TASK TO COMPLETE:
A verbatim repeat of the lines below is required, with the pictures removed.

(Records from a dataset)
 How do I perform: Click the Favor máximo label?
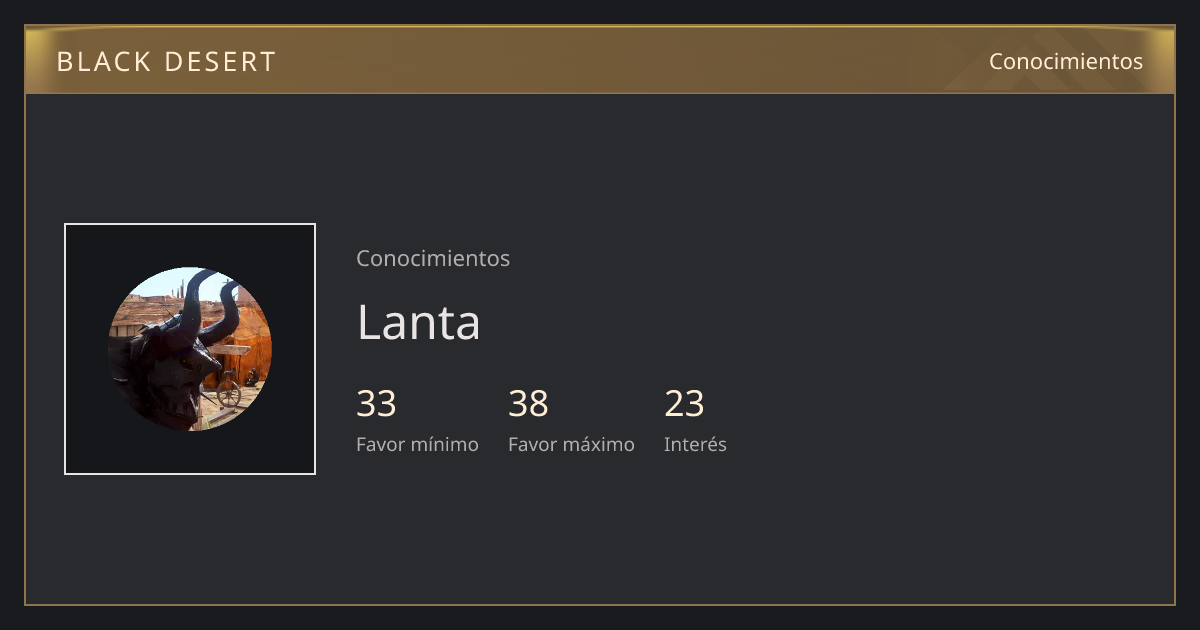click(x=571, y=444)
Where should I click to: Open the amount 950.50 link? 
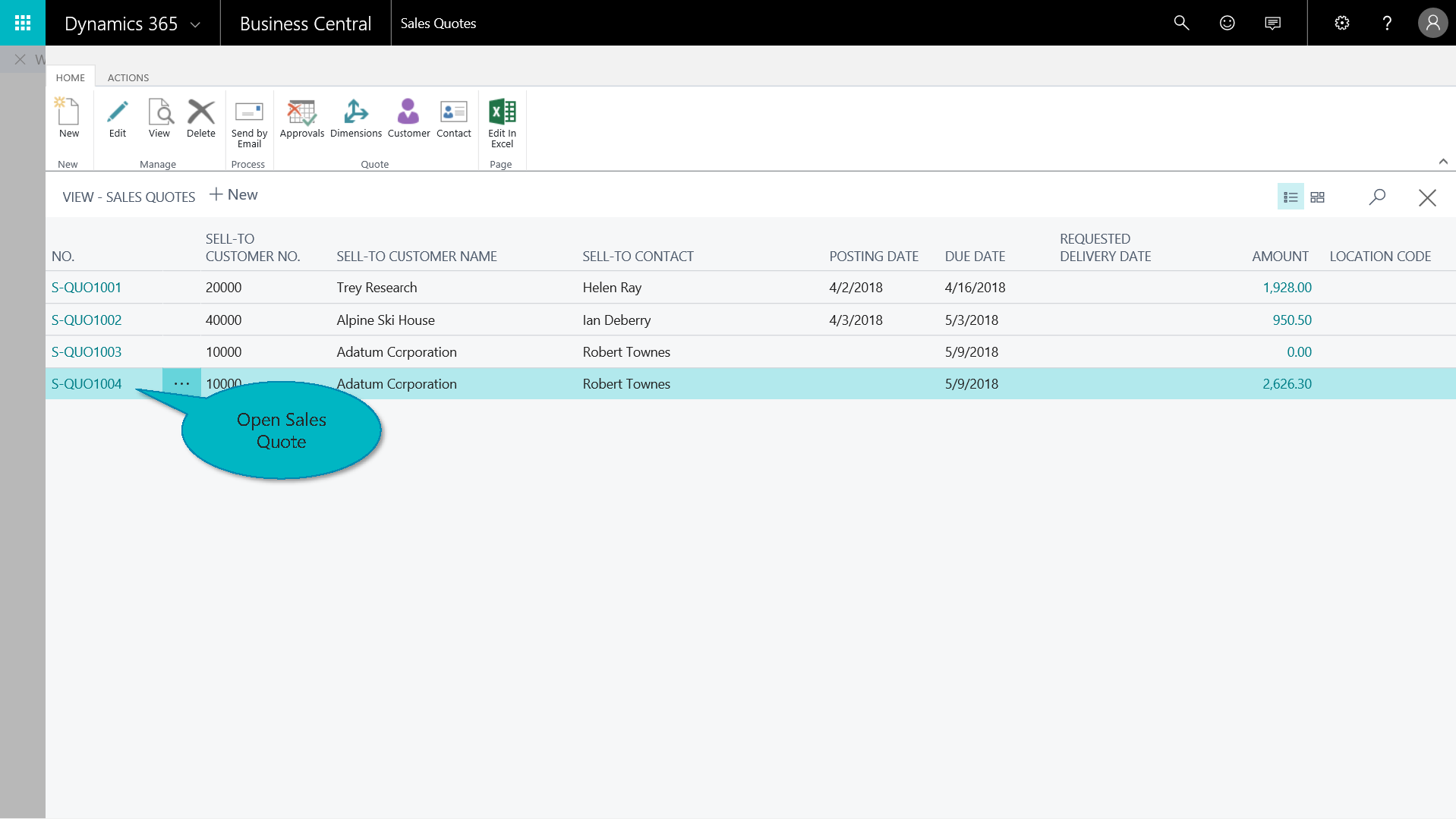1291,320
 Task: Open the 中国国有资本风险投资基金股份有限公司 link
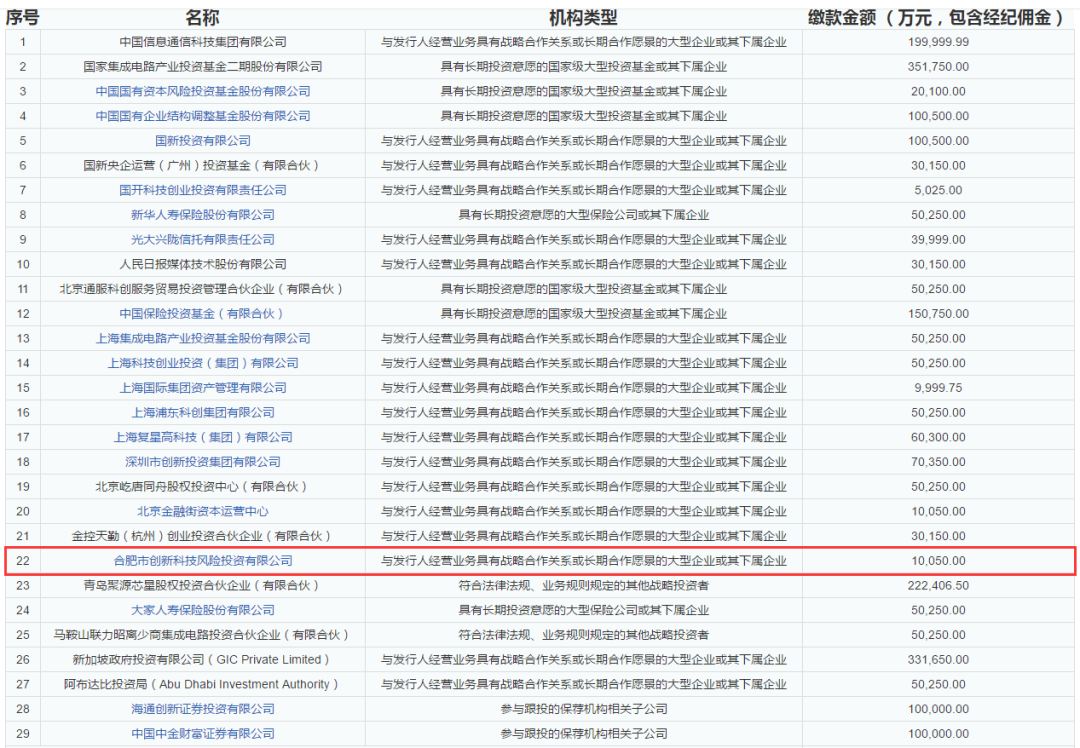pos(203,91)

SOLVED PROBLEM:
 How do I perform: Click the Favor máximo label?
click(x=571, y=444)
Where should I click to: Open the amount 950.50 link? 
1291,320
 Task: Open the 中国国有资本风险投资基金股份有限公司 link
pos(203,91)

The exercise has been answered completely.